De Zevende is een waar ‘monnikenwerk' geworden (dat begrip mag in dit geval letterlijk worden genomen). De door een gemengd koor gezongen verbindende tekstfragmenten, aforismen van Siddharta Gautama, Mahatma Gandhi, Jimi Hendrix(!), Augustinus, Moeder Teresa en Deepak Chopra zijn uiterst zorgvuldig gekozen. Enige voorbeelden: ‘Een oog voor een oog maakt de wereld blind' (Ghandi), ‘Vul je geest met compassie' (Gautama), ‘Als je over mensen oordeelt, heb je geen tijd om ze lief te hebben' (Teresa).

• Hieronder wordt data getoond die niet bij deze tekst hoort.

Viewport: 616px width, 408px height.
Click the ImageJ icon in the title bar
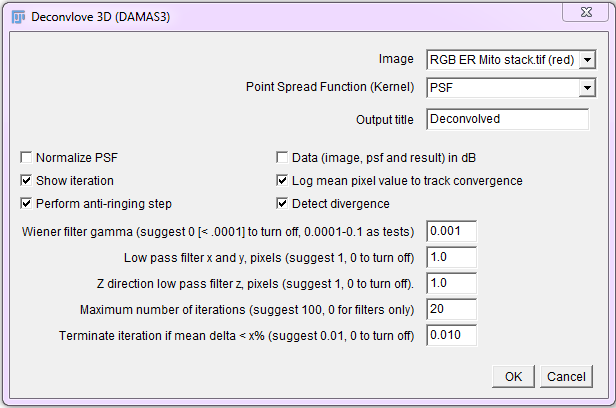pyautogui.click(x=19, y=16)
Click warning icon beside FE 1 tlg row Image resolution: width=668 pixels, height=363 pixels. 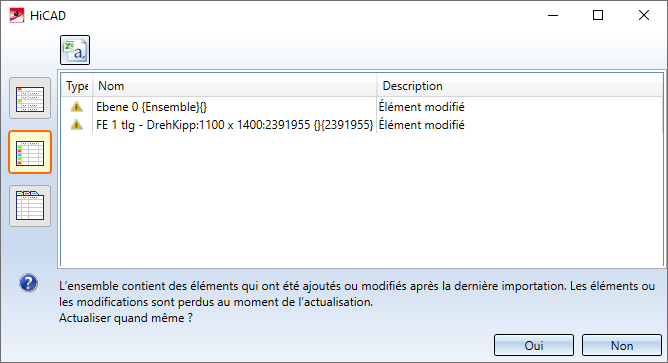(77, 125)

Evenals de Zevende symfonie is het in 2006 gecomponeerde Pianoconcert een opdrachtwerk van het Radio Symfonie Orkest uit Frankfurt, dat (uiteraard) de première verzorgde, in de Alte Oper. Het werk is weliswaar fraai opgebouwd in ‘concertare' stijl, maar de ‘wedijver' tussen solist en orkest gaat in dit geval gepaard met een ander soort gelaagdheid: niet die in de Zesde en Zevende symfonie beproefde zowel horizontale als verticale model, maar in de betekenis van horizontale vlakken in verschillende graden (niveauverschillen) ten opzichte van elkaar. Solist en orkest reageren rechtstreeks op elkaar, in de vorm van een complex vraag- en antwoordspel. Het is een voortdurend buigen of barsten, rusteloosheid domineert, de spanning is om te snijden en de enorme dissonante climaxen brengen uiteindelijk geen ‘verlossing' teweeg. Alleen aan het slot wordt de schreeuw een gebed. In de woorden van de componist: “The residual incandescence gives a glimpse of that ‘something' which inspired this whole journey in the first place.”
Het pakt in het Pianoconcert uit als een flitsende combinatie: Laura Mikkola en Paavo Järvi, maar ook in de Zevende symfonie etaleren de samengebundelde een overtuigingskracht van jewelste, met een in alle opzichten superieur zingend koor en dito spelend orkest. Evident is ook het authentieke karakter van deze uitvoeringen, in aanwezigheid van de componist. De opname is van een transparante schoonheid en sonoriteit, essentieel om deze muziek optimaal te ‘verstaan'. ECM heeft al heel veel gedaan aan het stimuleren en verspreiden van eigentijds repertoire. Deze cd is er het zoveelste bewijs van. Kom daar maar eens om bij de zogenaamde ‘majors' (overigens meer in naam dan in daad).